32. Daraus ergibt sich, dass die Richtlinie 2005/29 zur Gewährleistung eines hohen Verbraucherschutzniveaus ein generelles Verbot jener unlauteren Geschäftspraktiken aufstellt, die das wirtschaftliche Verhalten der Verbraucher beeinträchtigen.
33. Folglich muss eine Geschäftspraxis für die Einstufung als „irreführend“ im Sinne von Art. 6 Abs. 1 der Richtlinie 2005/29 insbesondere geeignet sein, den Verbraucher zu einer geschäftlichen Entscheidung zu veranlassen, die er ansonsten nicht getroffen hätte.

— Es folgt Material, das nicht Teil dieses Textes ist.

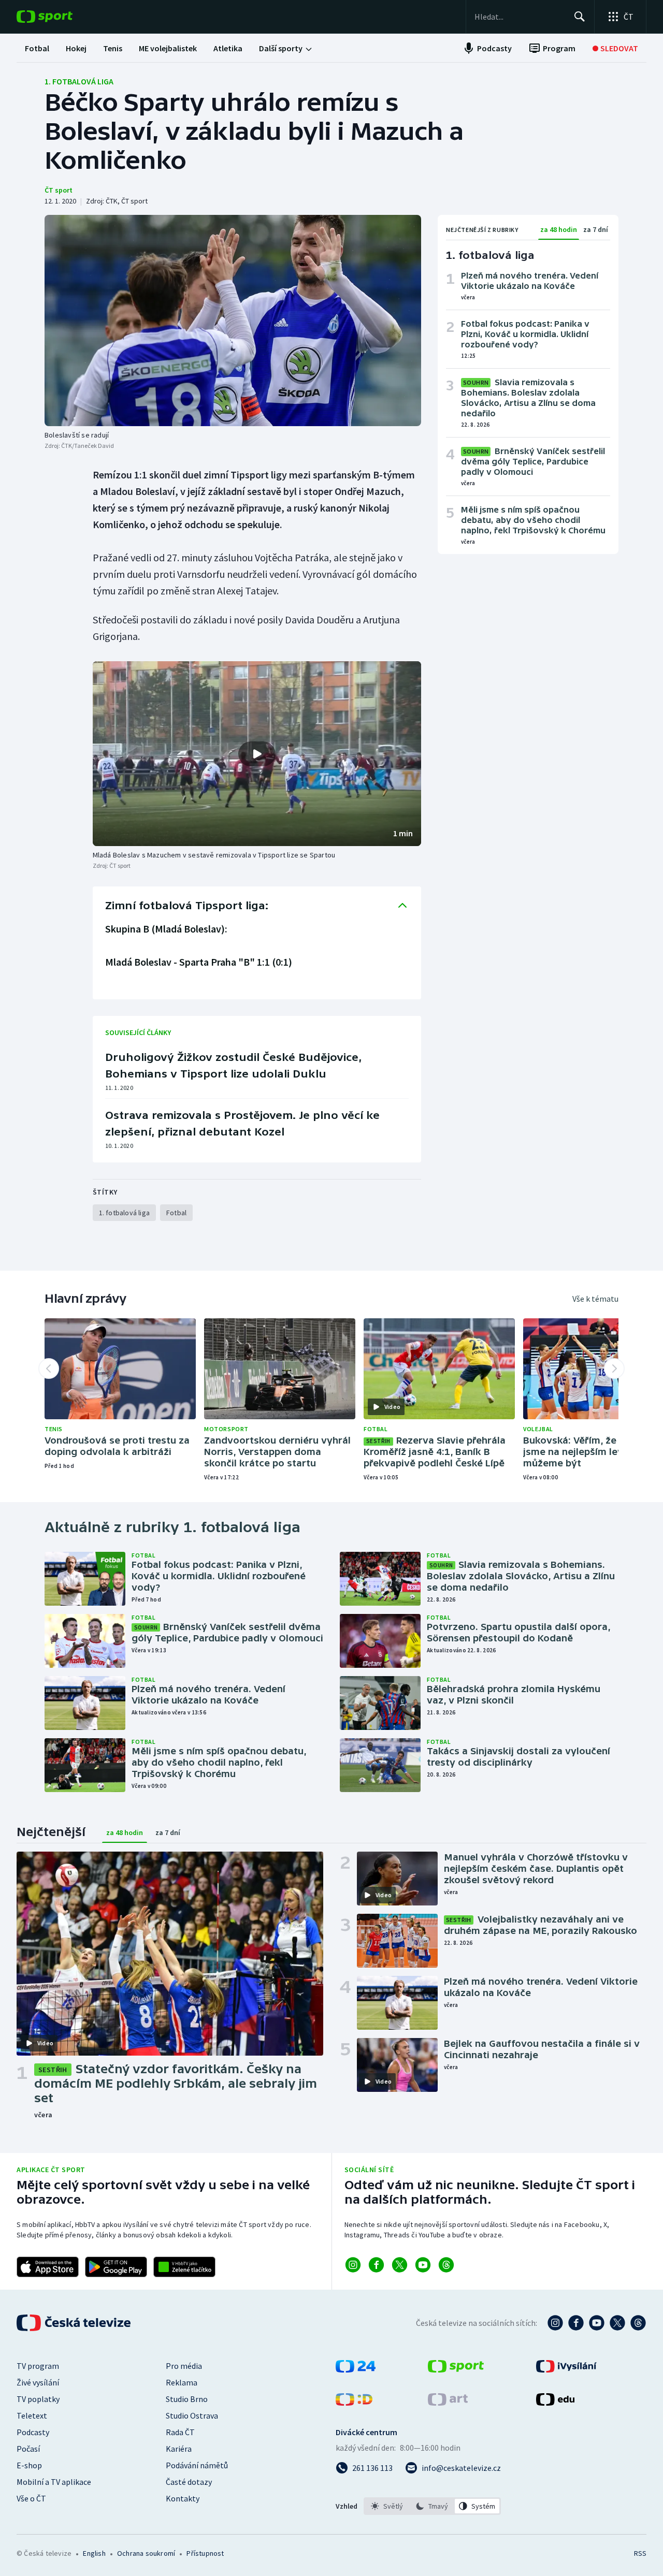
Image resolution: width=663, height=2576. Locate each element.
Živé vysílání (38, 2382)
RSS (640, 2553)
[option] (387, 2506)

34. Diese Auslegung wird im Übrigen durch die Rechtsprechung des Gerichtshofs bestätigt. Aus Randnr. 47 des Urteils vom 15. März 2012, Pereničová und Perenič (C‑453/10, noch nicht in der amtlichen Sammlung veröffentlicht), und aus Randnr. 42 des Urteils CHS Tour Services geht nämlich hervor, dass eine Geschäftspraxis als irreführend im Sinne von Art. 6 Abs. 1 der Richtlinie 2005/29 angesehen wird, sofern die Angabe irreführend ist und den Verbraucher voraussichtlich zu einer geschäftlichen Entscheidung veranlasst, die er ohne diese Praxis nicht getroffen hätte.

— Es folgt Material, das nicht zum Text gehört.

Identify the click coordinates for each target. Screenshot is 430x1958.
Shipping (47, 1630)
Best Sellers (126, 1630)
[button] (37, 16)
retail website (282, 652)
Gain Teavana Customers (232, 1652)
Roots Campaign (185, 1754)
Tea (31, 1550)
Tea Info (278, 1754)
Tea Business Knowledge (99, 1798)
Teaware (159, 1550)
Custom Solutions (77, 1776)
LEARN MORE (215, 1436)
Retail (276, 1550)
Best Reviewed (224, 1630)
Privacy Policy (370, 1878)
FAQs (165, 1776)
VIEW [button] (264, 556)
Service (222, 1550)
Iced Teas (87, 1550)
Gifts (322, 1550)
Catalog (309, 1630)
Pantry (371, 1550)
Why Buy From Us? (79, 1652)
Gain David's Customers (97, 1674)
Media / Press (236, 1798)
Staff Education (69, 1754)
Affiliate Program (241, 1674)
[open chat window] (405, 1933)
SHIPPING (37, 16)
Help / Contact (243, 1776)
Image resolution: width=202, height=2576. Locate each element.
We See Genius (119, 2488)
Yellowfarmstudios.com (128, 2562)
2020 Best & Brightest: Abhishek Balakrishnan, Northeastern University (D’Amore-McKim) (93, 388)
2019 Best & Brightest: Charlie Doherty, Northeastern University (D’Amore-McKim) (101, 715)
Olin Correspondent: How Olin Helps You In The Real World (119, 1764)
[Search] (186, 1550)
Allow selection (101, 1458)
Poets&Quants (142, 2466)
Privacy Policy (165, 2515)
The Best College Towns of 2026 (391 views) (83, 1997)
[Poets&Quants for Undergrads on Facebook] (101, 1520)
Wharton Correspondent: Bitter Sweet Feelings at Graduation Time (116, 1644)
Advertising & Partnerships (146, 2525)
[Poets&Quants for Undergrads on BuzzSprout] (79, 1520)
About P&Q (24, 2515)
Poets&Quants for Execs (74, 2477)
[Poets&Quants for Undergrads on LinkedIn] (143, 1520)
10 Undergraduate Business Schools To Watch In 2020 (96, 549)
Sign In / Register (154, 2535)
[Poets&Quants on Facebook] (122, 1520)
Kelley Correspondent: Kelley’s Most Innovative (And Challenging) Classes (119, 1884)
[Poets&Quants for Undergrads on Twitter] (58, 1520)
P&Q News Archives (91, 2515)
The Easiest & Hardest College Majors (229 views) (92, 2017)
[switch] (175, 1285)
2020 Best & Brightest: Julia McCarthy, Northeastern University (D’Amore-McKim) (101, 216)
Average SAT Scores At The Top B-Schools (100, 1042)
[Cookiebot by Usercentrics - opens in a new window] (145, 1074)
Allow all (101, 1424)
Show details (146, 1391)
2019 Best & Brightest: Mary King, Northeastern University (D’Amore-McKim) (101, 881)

35. Um dem vorlegenden Gericht alle für die Entscheidung des bei ihm anhängigen Rechtsstreits erforderlichen Kriterien zur Verfügung zu stellen, ist zudem die Tragweite des Begriffs „geschäftliche Entscheidung“ im Sinne von Art. 2 Buchst. k der Richtlinie 2005/29 zu bestimmen. Da es bei der Geschäftspraxis im Ausgangsverfahren um Angaben zur Verfügbarkeit eines Produkts zu einem vorteilhaften Preis während eines bestimmten Zeitraums geht, ist nämlich zu klären, ob den möglichen Kauf eines Produkts vorbereitende Handlungen wie der Weg des Verbrauchers zum Geschäft oder das Betreten des Geschäfts als geschäftliche Entscheidungen im Sinne der Richtlinie angesehen werden können.
36. Nach dem Wortlaut von Art. 2 Buchst. k der Richtlinie 2005/29 wird der Begriff „geschäftliche Entscheidung“ weit definiert. Danach ist eine geschäftliche Entscheidung nämlich „jede Entscheidung eines Verbrauchers darüber, ob, wie und unter welchen Bedingungen er einen Kauf tätigen will“. Dieser Begriff erfasst deshalb nicht nur die Entscheidung über den Erwerb oder Nichterwerb eines Produkts, sondern auch damit unmittelbar zusammenhängende Entscheidungen wie insbesondere das Betreten des Geschäfts.
37. Auch Art. 3 Abs. 1 dieser Richtlinie spricht für diese Auslegung, da die Richtlinie nach dieser Bestimmung für unlautere Geschäftspraktiken von Unternehmen gegenüber Verbrauchern vor, während und nach Abschluss eines auf ein Produkt bezogenen Handelsgeschäfts gilt.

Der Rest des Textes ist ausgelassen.